• Provided records:
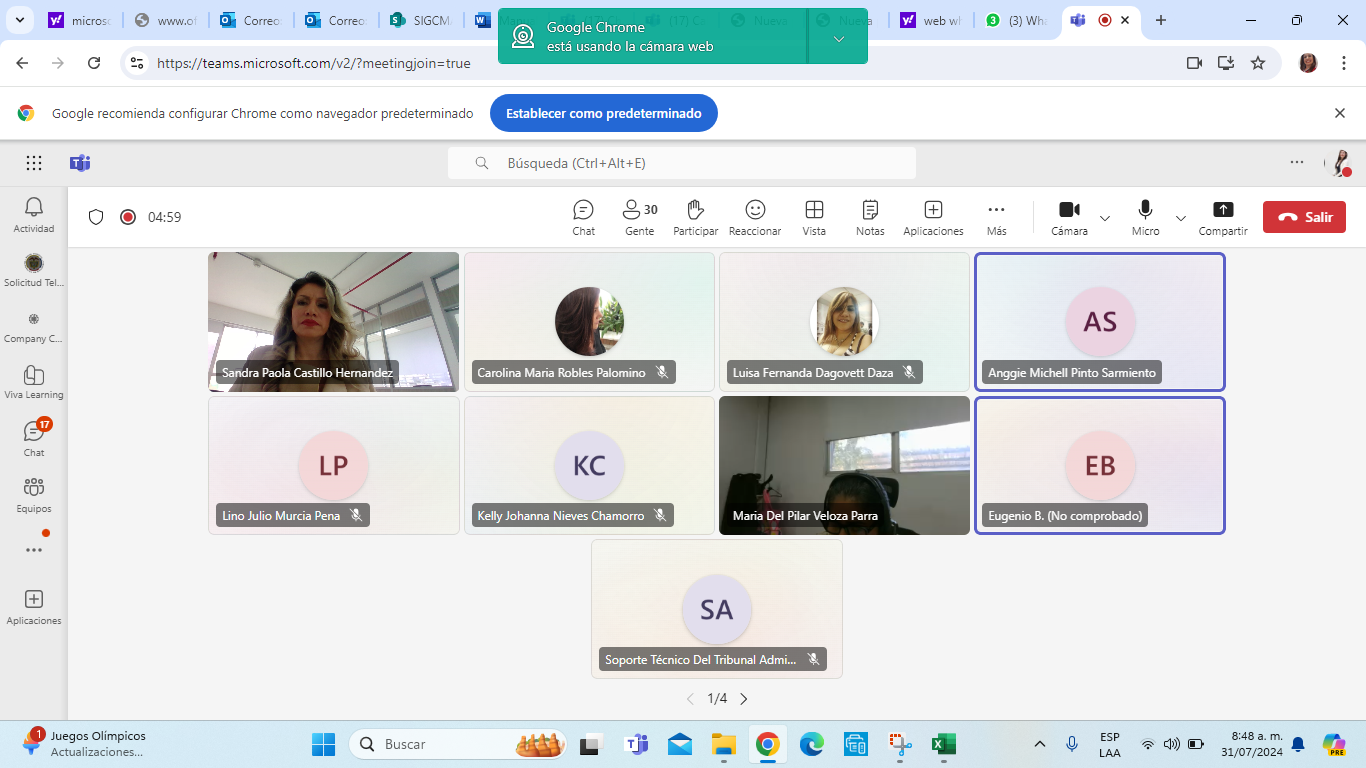This screenshot has height=768, width=1366.
Task: Open Aplicaciones in meeting toolbar
Action: 933,217
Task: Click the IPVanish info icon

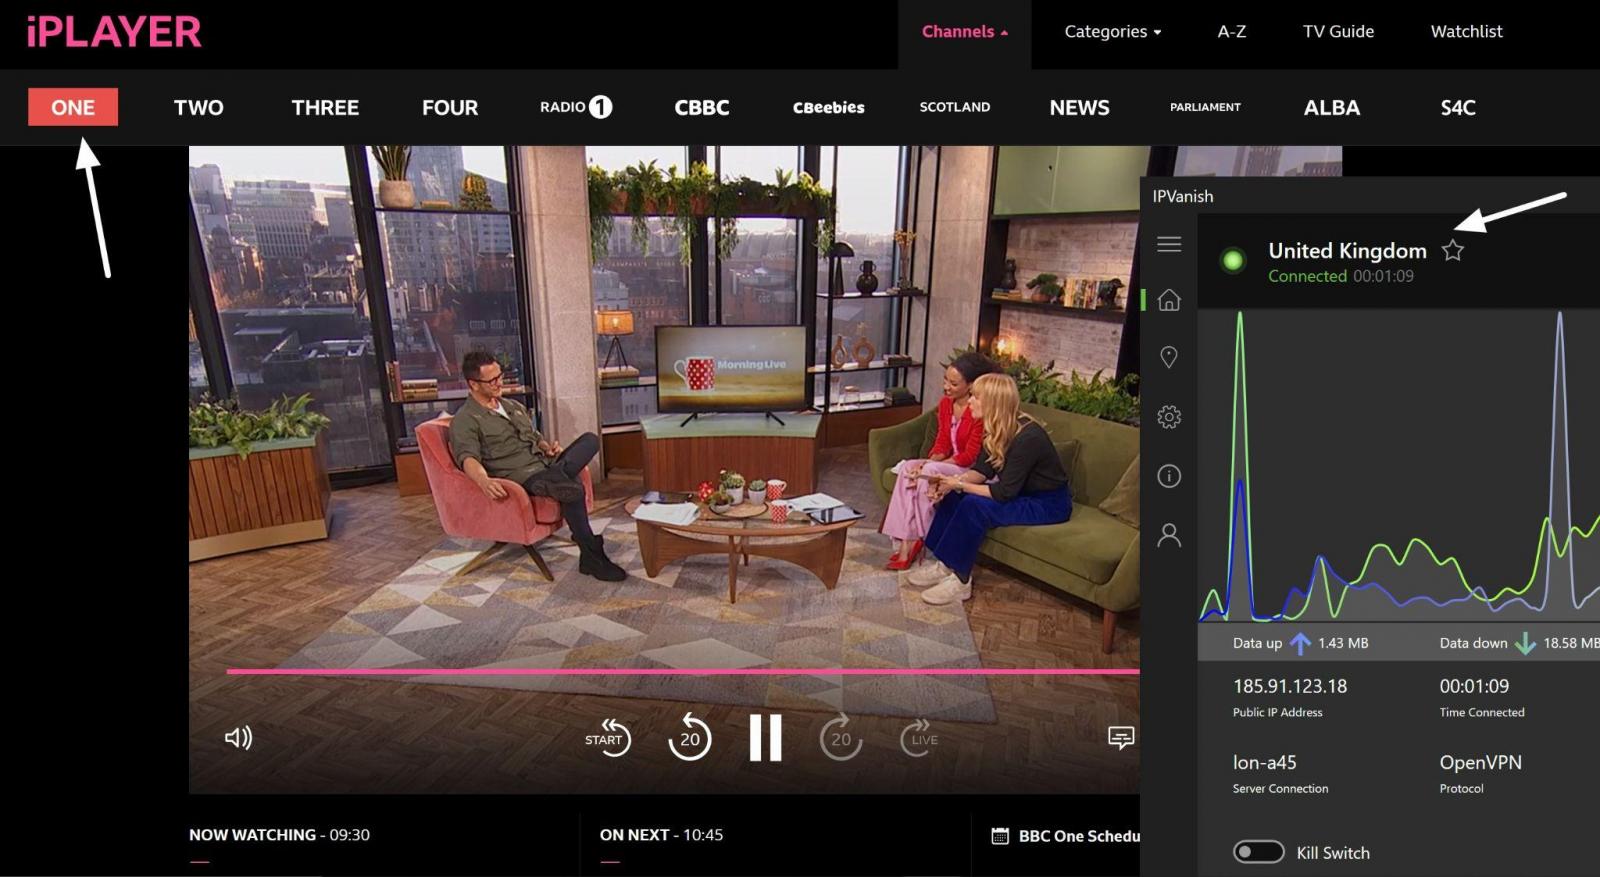Action: [x=1169, y=476]
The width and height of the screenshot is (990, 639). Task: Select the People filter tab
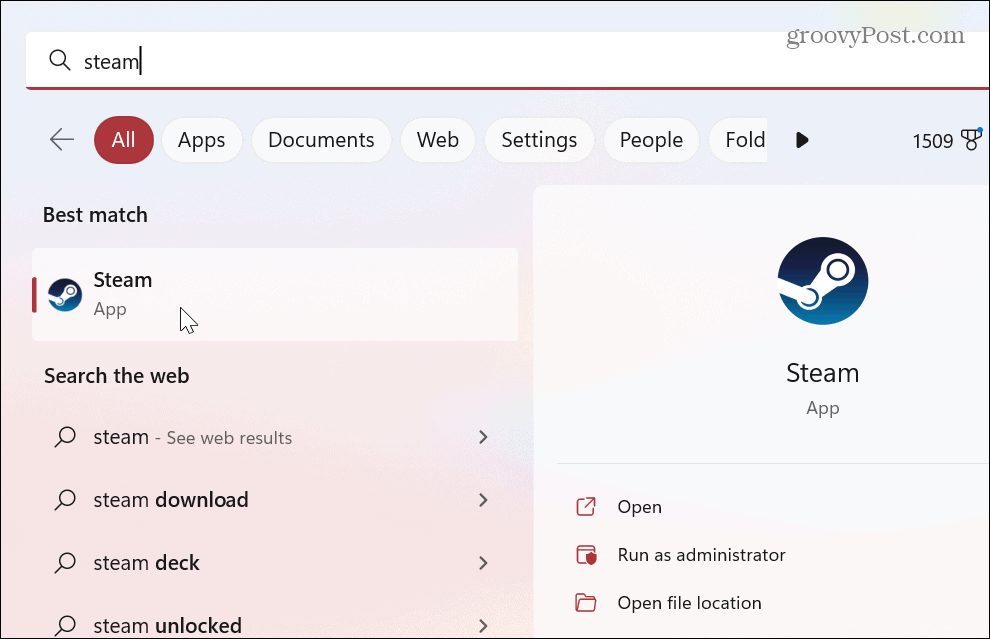(651, 140)
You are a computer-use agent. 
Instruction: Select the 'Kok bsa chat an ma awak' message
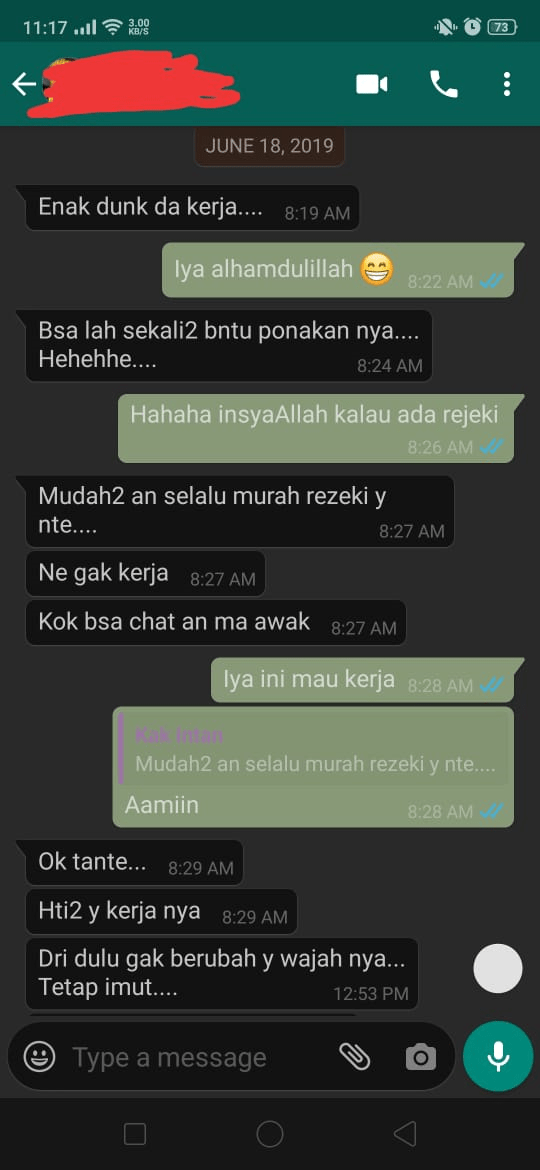click(216, 622)
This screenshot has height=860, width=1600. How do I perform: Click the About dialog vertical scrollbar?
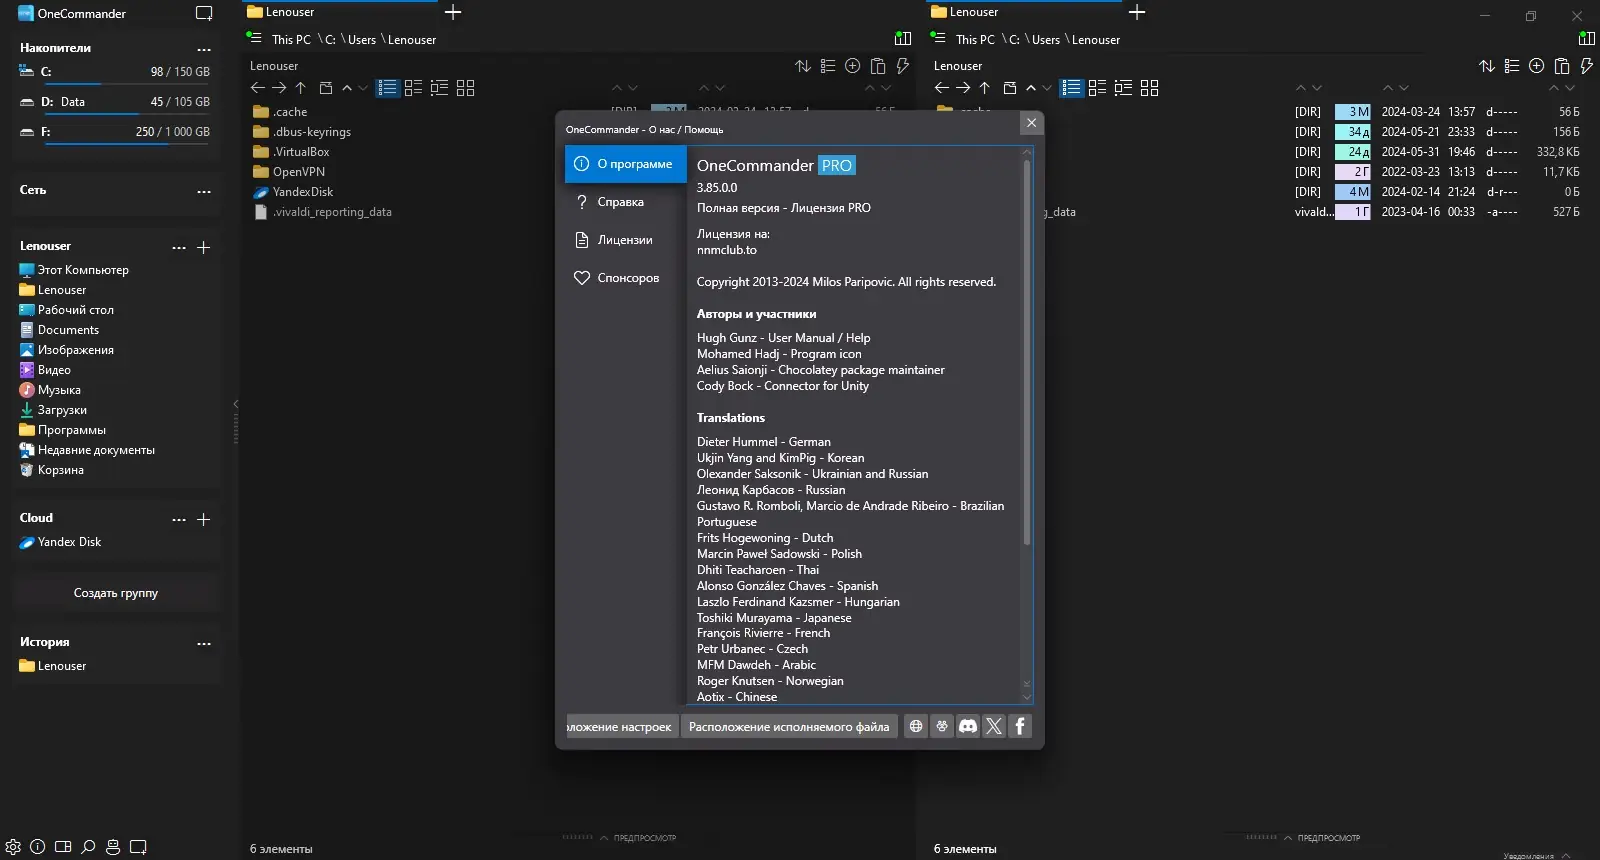[1026, 352]
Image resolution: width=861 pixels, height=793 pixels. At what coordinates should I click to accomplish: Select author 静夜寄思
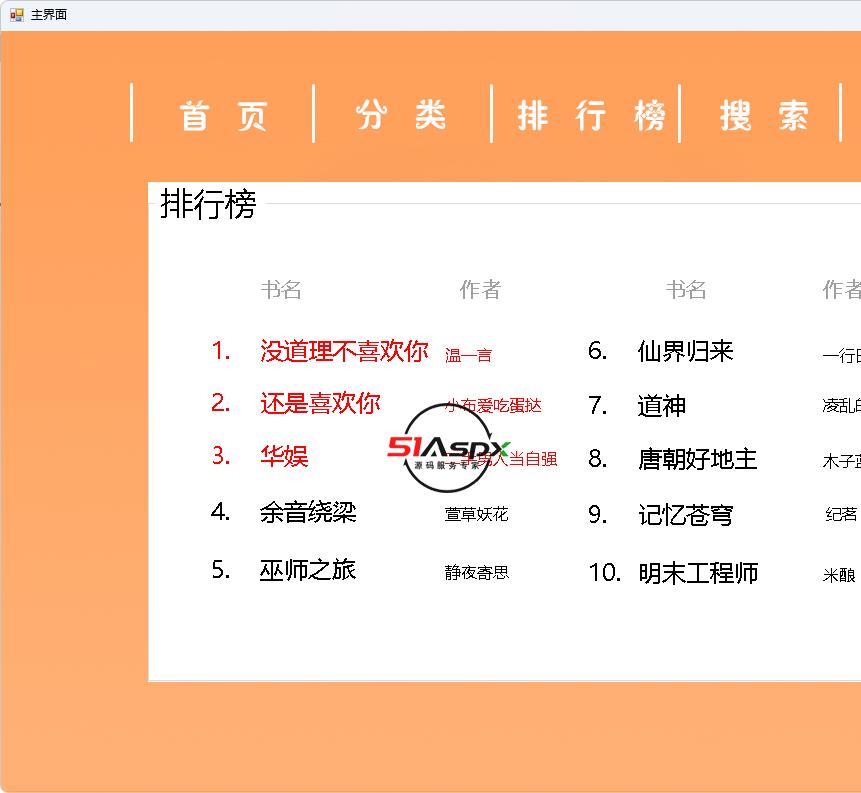click(476, 572)
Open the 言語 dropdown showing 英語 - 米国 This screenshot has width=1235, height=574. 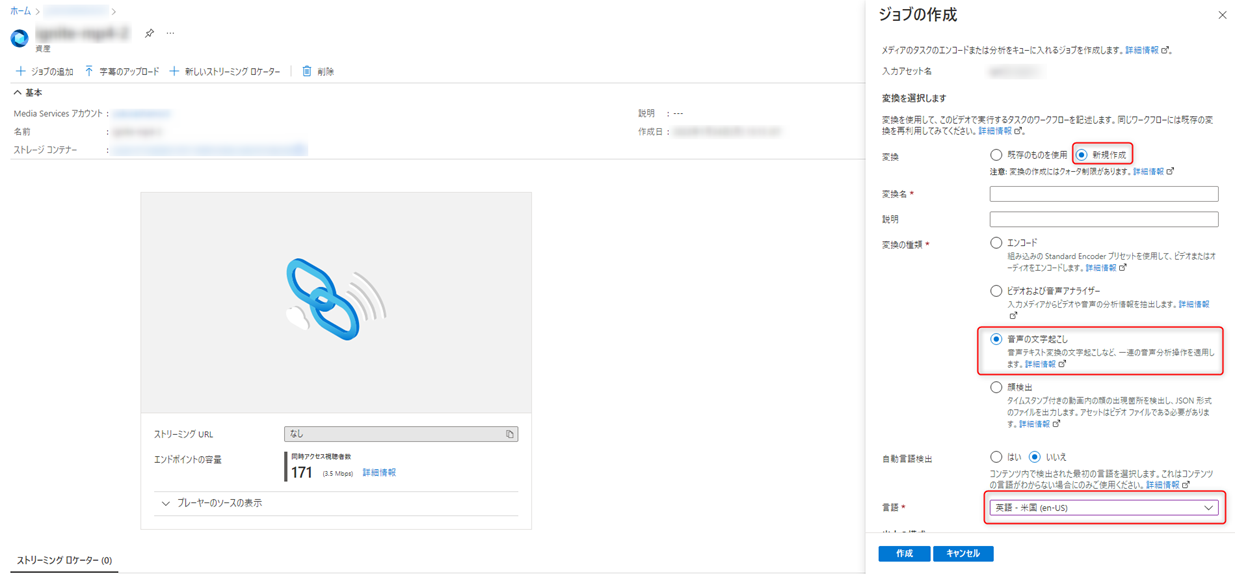(1103, 508)
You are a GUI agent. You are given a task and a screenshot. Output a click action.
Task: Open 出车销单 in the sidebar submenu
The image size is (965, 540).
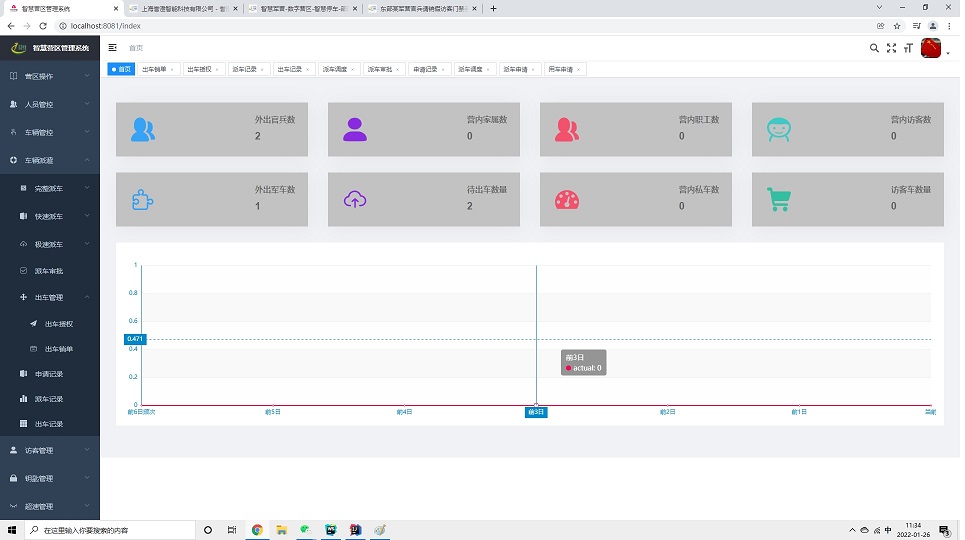point(58,349)
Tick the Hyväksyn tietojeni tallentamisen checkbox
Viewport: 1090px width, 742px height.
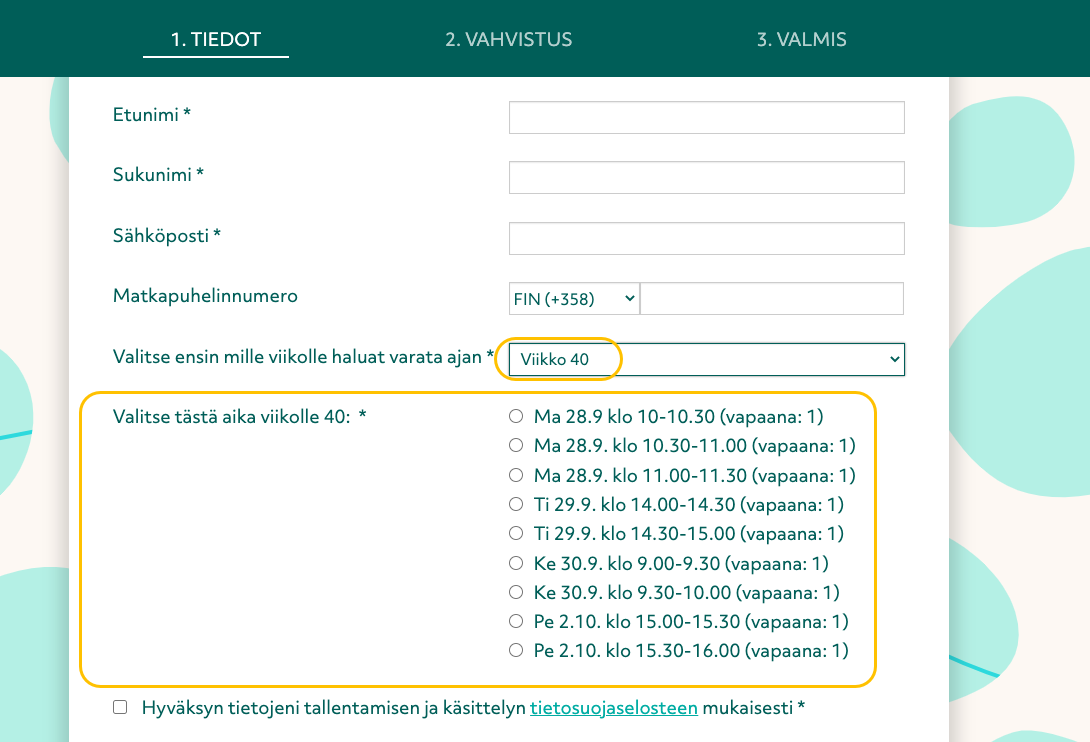120,708
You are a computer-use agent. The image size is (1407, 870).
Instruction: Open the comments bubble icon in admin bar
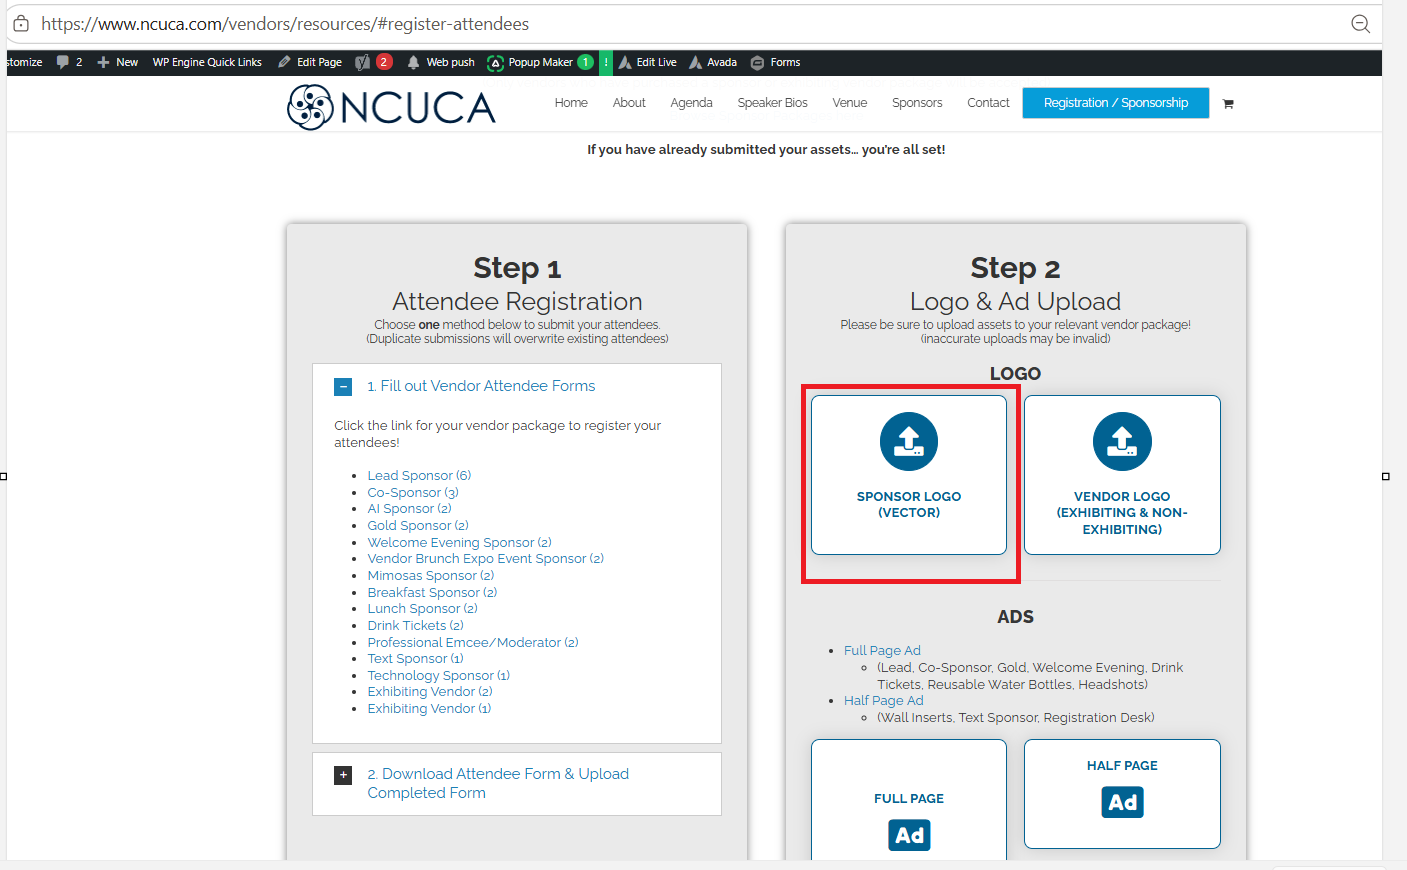pos(63,62)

• What the exercise asks:
Pictures are to be left out; the answer must otherwise be exactly the lines from the one with "You are a GUI" through the final line of the entries above, both included.

• Answer to this task:
You are a GUI agent. You are given a task and a screenshot. Output a click action.
Task: Open 出车销单 in the sidebar submenu
The image size is (965, 540).
point(58,349)
Tick the Hyväksyn tietojeni tallentamisen checkbox
Viewport: 1090px width, 742px height.
120,708
You are a computer-use agent. The image size is (1407, 870).
Instruction: Open the comments bubble icon in admin bar
pos(63,62)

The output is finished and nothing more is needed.